Nurses therefore constantly shift between tasks. In factory terms: they have changeovers. I assume this costs valuable time as well. Even if we were to consider a nurse as a machine (which of course is a bit insulting and untrue, because I don’t think machines are as empathic as nurses to name only one thing), we could state that even machines need changeover time. So why not nurses?

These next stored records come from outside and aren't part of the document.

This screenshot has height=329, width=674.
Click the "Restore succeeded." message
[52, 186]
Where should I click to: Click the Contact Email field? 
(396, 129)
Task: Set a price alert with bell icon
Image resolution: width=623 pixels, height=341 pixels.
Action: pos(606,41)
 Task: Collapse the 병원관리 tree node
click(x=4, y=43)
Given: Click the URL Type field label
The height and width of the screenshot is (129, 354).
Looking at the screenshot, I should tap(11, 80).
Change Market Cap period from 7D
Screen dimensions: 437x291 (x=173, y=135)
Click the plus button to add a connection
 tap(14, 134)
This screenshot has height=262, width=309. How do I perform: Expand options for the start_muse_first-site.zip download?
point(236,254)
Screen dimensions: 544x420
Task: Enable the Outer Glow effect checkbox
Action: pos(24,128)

What nurses do to manage their work, is to look for information or any sign to make the sequence of events predictable and keep changover times short. They look at the surgery program every 5 or 10 minutes, they call people all day, they ask their colleague who has just been at the Recovery about how other patients are proceeding in the process. Alice who is a experienced nurse had all sorts of signs she would constantly be looking for to make work more manageable. What a job. A bit confronting as well I must say. As I was walking along with nurse Alice and other nurses, I could not keep up with any of them, whether they had long or short legs. Apparently this is part of their training, as someone confided to me: walk fast all the time, but don’t make it look like running.

Centralization without hierarchy: a ground for organizational firework?

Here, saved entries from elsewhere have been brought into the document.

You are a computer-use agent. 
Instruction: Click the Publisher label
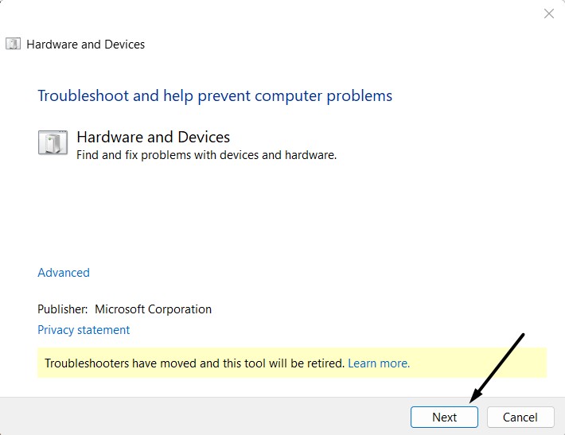point(63,309)
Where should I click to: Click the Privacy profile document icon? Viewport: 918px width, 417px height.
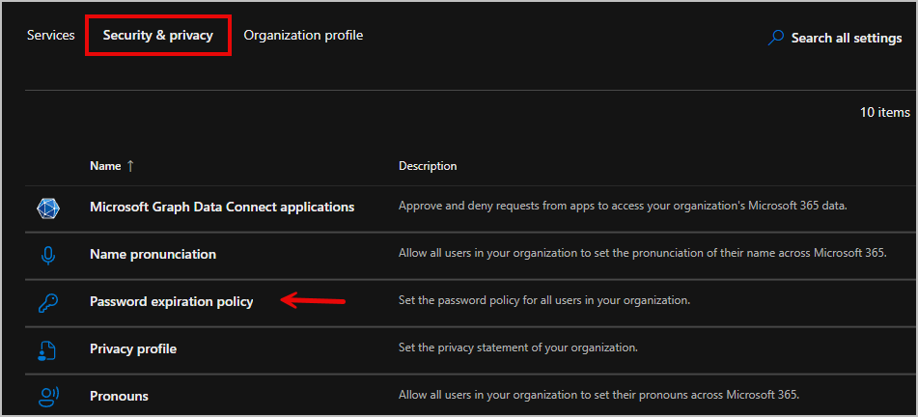(x=48, y=349)
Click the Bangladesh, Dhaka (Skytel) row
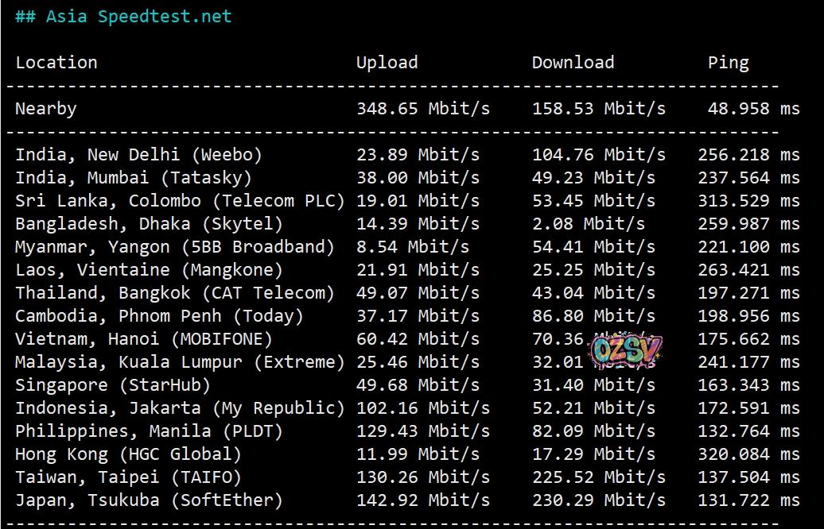 [149, 224]
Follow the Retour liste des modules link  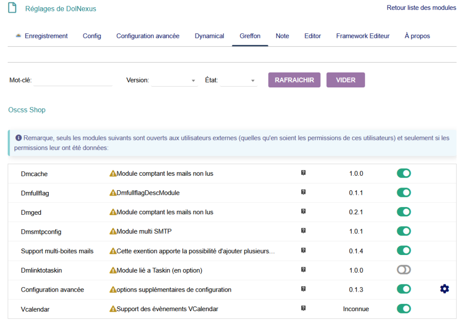421,8
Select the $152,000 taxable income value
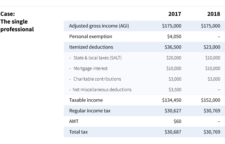The image size is (225, 144). 211,100
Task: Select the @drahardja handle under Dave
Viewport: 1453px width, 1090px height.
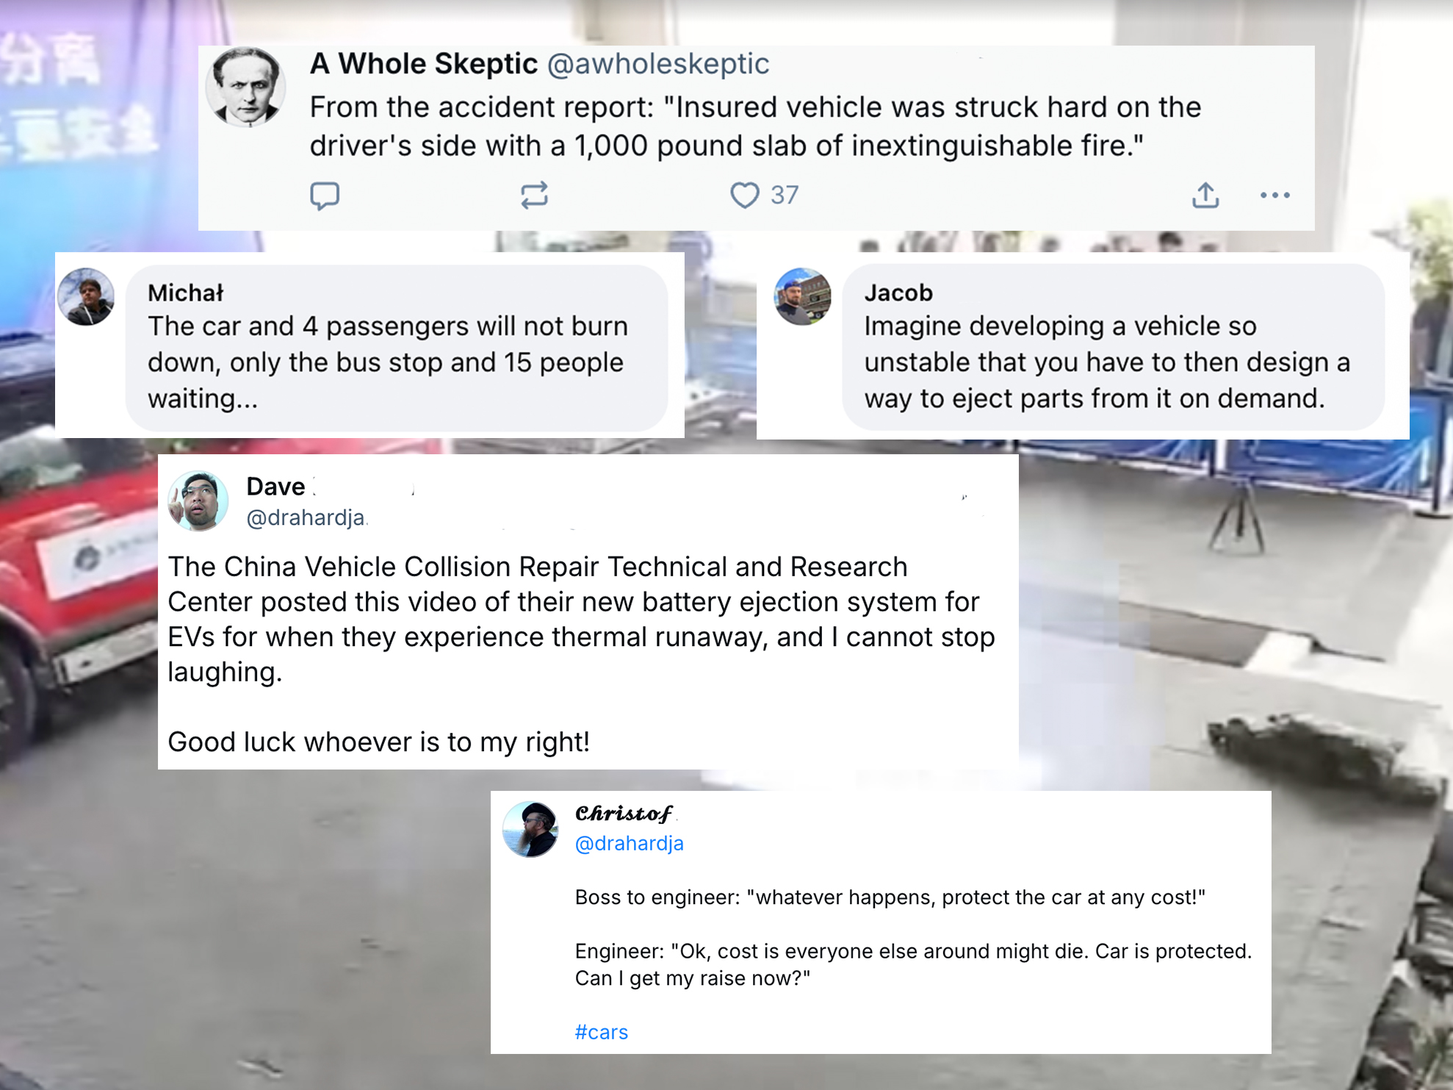Action: (x=306, y=517)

Happy new year! These fireworks are in fact nine social networks for nine tasks that are performed in order to do surgeries for patients. The entire network in my previous blog is built up from 23 social networks, one for each task. Tasks are for example: making the master schedule for the operating theatre (OT), admitting the patient to the ward or performing the surgery. The networks shown here all show centralization. Centralization is the extent to which a set of people are organized around a central person. This is seen in the networks here as one or a few persons in the middle, surrounded by people who interact with the central person(s).

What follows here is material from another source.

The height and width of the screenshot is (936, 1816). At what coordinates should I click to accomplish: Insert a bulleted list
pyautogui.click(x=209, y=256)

You might expect that these central persons have a hierarchical position towards the others; that they are the boss who ask or instruct people to do things. This is not the case. In most cases in these networks the persons in the middle have no hierarchical position towards others whatsoever. The central people in the networks shown here are the OT day coordinator and the OT capacity planner, logistical staff, secretaries and nurses. In fact the people who do have formal power, in the organizational structure of the hospital, do not have central positions in the operational system of the hospital I studied.

So, not only is the hospital run by people in the operational system itself – mainly by nurses -, it appears that the operational system functions largely on its own, independent or loosely connected to management. This reminds me of one of my first blogs in which I was amazed at the unexpected and undesirable outcomes of strategic transformations of hospitals. I am wondering if it is true that management knows so little about how the operational system works that strategic decisions can lead to unpredictable outcomes. They are not able to observe the operational system and data on the operational system do not always seem to represent reality (see previous blog). This has little to do with competence, but rather with the impossibility to oversee the operational system. And perhaps this applies to all of us, people not working in this operational system. And does it also work the other way around? Do people working in the operational system know what other interests (financial, legal, ethical, technological etc etc.) are at stake besides treating the patient? I think connecting the strategic and operational reality is one of the most important challenges of our time. In 2019 I will make a further attempt to make some kind of contribution to that.